+++ Document segment +++

This combine with some other stresses we are facing at the moment has taken a toll on the relationship between me and my husband. We have grown a bit apart.

Finally, with both kids being at home on Wednesday, I broke down. I was a sobbing, hyperventilating mess. I and told him that we needed some things to change and that we could not keep following the path we are. I told him my feelings on a lot of things. He took it really well and agreed with most of everything. Just his understanding lifted a huge weight off my shoulders.

In this conversation I also told him I needed some time. Some real alone time. So this weekend I am getting a whole weekend to myself. My husband has taken the kids to his dads.

I am going to use this time to relax and do some of the things I have been wanting to get done in a long time. It will also give me some time to reflect.

I am going to miss the family. This will be the first time I am away from my son overnight, however I really feel I need this time.

I have also made a decision, one that I am going to stick too. One I told my husband that I am going to do it, and he needs to support it (he does). I want to be a photographer. It is something I have wanted to do since high school. So I told my husband I am buying a camera some time in the next year. It does not need to be an expensive one, but it needs to be one I can build a portfolio with. I also love design, so I am also going to do that. But I am also giving myself time. I will be going on maternity in August, so starting a business now is not going to work. So that give me about a year or so to get everything in place. This gives me time to build a portfolio.

So you can probably look forward to more free goodies from me in the future, as well as design giveaways once I get some stuff set up.

I finally feel like I have chosen a path I can follow. I finally feel like that maybe I can move forward.

These last few months have been kind of dark for me, and if it were not for moments like these:

I am not sure how I would have made it through, but through it I think I have come. I can see a bit of light at the end of a long dark tunnel.

+++

■ Task set ■
A - According to the blog post, what does the writer want to become?
B - Reproduce the blog post word for word, everything from "I have also" down to "build a portfolio.".

+++ Data entries +++

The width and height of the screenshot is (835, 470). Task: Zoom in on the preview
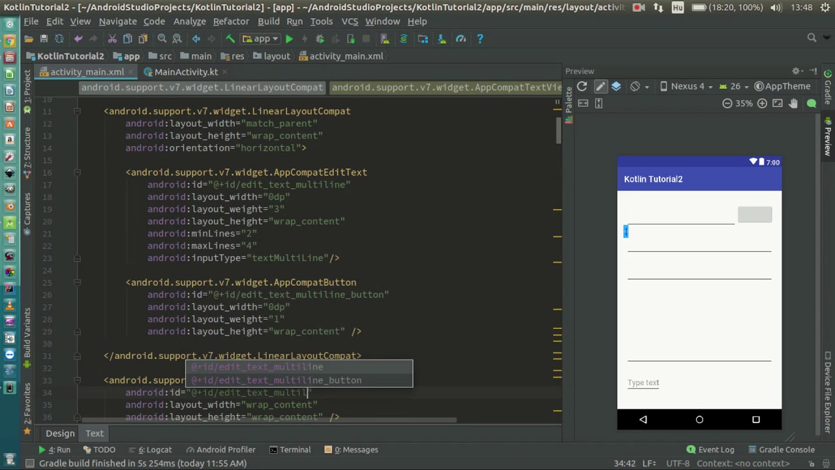pyautogui.click(x=761, y=103)
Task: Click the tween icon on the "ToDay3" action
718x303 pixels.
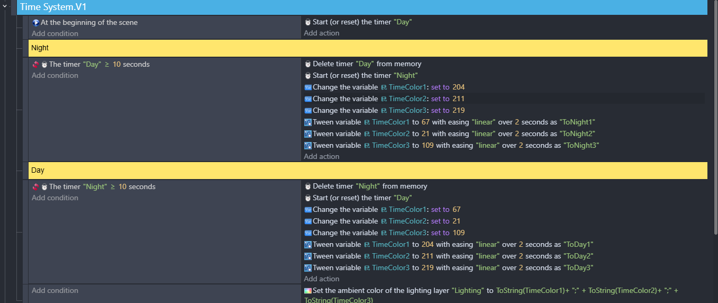Action: point(308,268)
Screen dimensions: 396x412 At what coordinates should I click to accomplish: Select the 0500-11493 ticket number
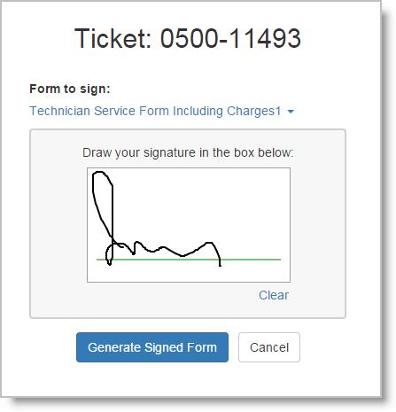[x=230, y=38]
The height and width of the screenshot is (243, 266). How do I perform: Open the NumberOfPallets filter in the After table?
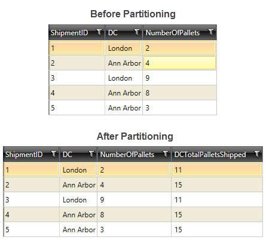point(166,154)
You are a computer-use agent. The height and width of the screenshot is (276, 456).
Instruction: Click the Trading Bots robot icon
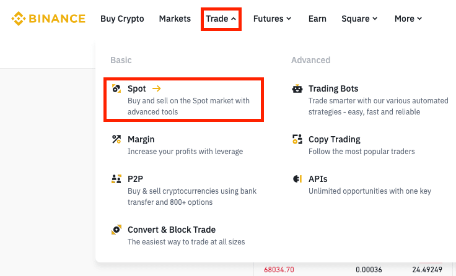click(297, 89)
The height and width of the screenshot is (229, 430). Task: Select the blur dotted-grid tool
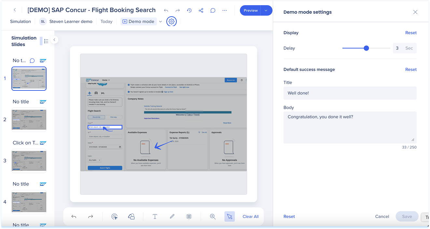coord(189,217)
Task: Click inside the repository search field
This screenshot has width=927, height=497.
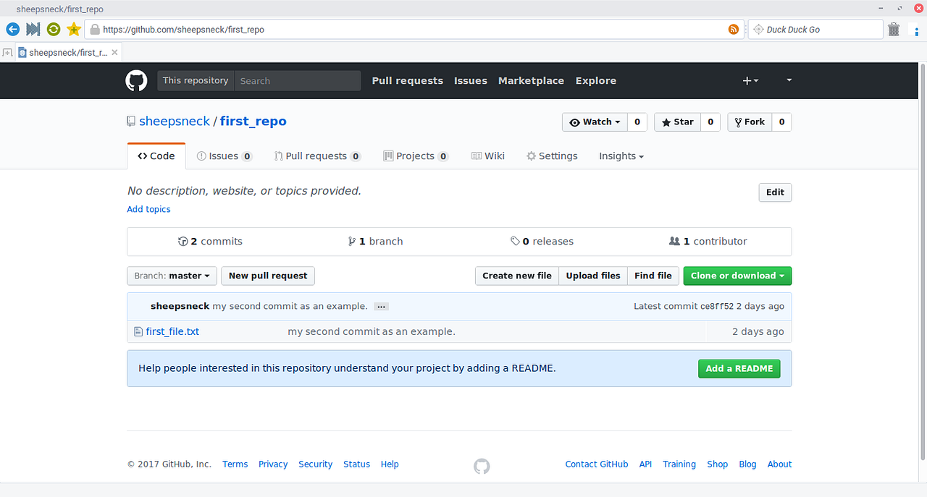Action: (x=297, y=80)
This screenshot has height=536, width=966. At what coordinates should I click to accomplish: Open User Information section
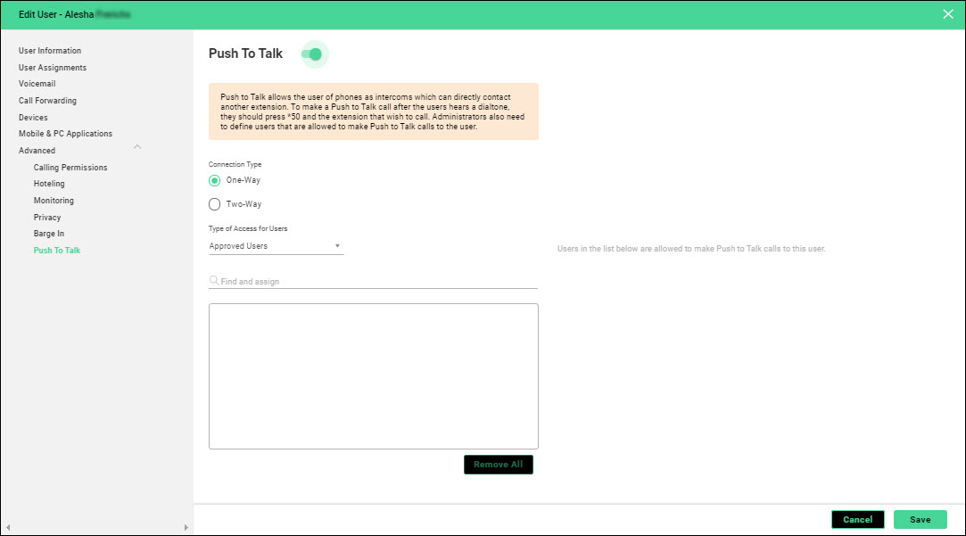(50, 51)
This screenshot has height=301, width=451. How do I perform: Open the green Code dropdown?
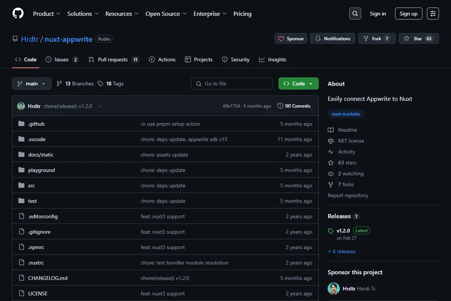(298, 84)
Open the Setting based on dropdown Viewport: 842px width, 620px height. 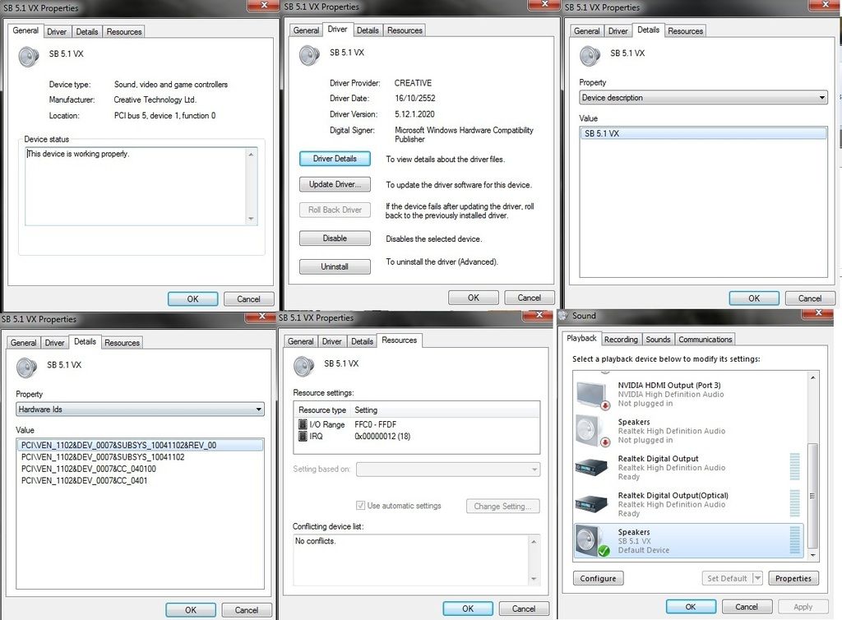(x=448, y=470)
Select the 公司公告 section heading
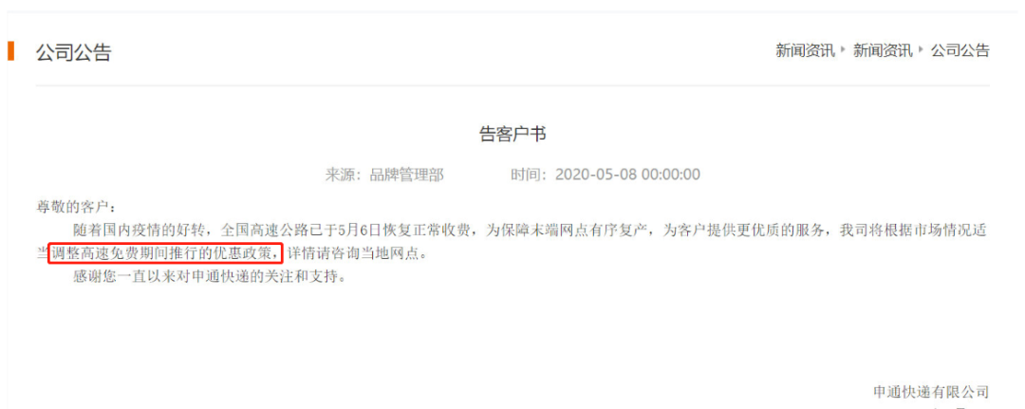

+++

■ Task-by-task solutions ■
A - A photographer.

B -
I have also made a decision, one that I am going to stick too. One I told my husband that I am going to do it, and he needs to support it (he does). I want to be a photographer. It is something I have wanted to do since high school. So I told my husband I am buying a camera some time in the next year. It does not need to be an expensive one, but it needs to be one I can build a portfolio with. I also love design, so I am also going to do that. But I am also giving myself time. I will be going on maternity in August, so starting a business now is not going to work. So that give me about a year or so to get everything in place. This gives me time to build a portfolio.